Katherine Hoang was killed in the crash along with her unborn twins. Her husband Bronco cried after waking up to the terrible news. Picture: Facebook
Katherine Hoang was killed in the crash along with her unborn twins. Her husband Bronco cried after waking up to the terrible news. Picture: Facebook

 

The father-of-four is facing 10 charges and is now in custody after being released from hospital this week.

He sustained leg injuries after his Mazda allegedly veered on the wrong side of the road and collided head-on with the Hoang family's Nissan Tiida.

He is already facing a total of 10 charges as police have said in court documents that he was unlicensed and doing more than 105km in what is a 60km zone at 7.40pm on September 28.

 

Richard Moananu allegedly returned a blood test of 0.204. Picture: Facebook
Richard Moananu allegedly returned a blood test of 0.204. Picture: Facebook

 

Katherone Hoang was heavily pregnant and days from giving birth. Picture: Facebook
Katherone Hoang was heavily pregnant and days from giving birth. Picture: Facebook

 

Katherine Hoang, 23, was only days away from giving birth to her babies when Moananu allegedly crashed into the family's car, killing a relative, 17, who was driving, and seriously injuring Bronco Hoang who was supervising the learner driver.

Charity worker Mr Hoang woke from a coma last week also in Westmead Hospital to be told the tragic news that his heavily pregnant wife and twins had died.

Premier Gladys Berejiklian has since pledged to review the law after a public outcry that Moananu seemingly cannot be charged with killing the babies because they are not considered people until they are born.

 

The tragic accident scene on the Northern Road at Orchard Hills.
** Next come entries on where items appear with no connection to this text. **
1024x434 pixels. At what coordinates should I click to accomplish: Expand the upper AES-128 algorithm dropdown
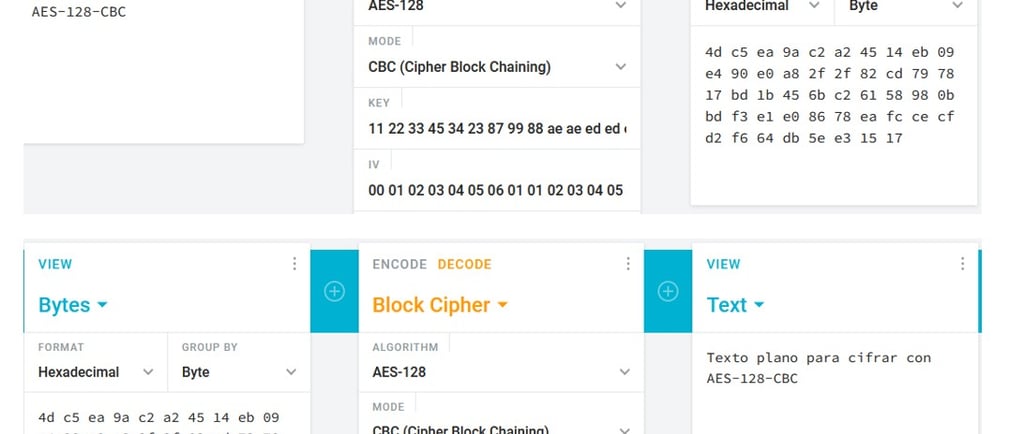497,6
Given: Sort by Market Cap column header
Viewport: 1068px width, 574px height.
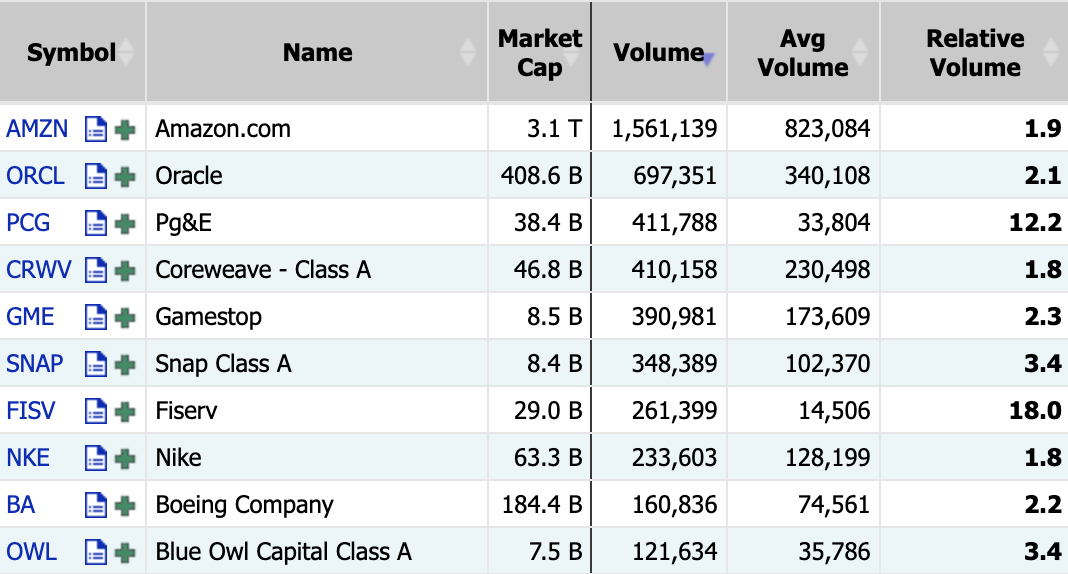Looking at the screenshot, I should click(539, 52).
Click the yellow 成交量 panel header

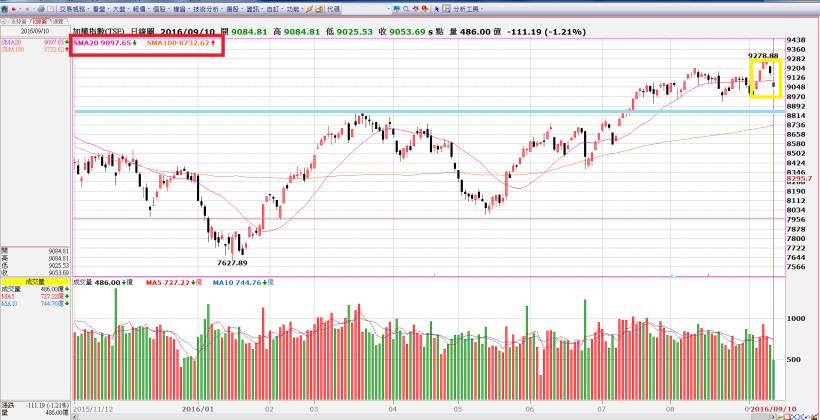click(x=35, y=282)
Picture: Gordon McComiskie
The tragic accident scene on the Northern Road at Orchard Hills. Picture: Gordon McComiskie

 

The last time a bill came before parliament to change the law was in 2015 when it was passed in the lower house but was not introduced into the upper house.

A friend of Mr Hoang, Anna Dang, said the family would welcome a change in the law to recognise the death of an unborn child.

"Bronco's family was outraged that the charges did not take into account the unborn babies' lives," said Ms Dang.

"Bronco and his wife and the families were planning their lives around their first grandchildren, what happened was a real tragedy."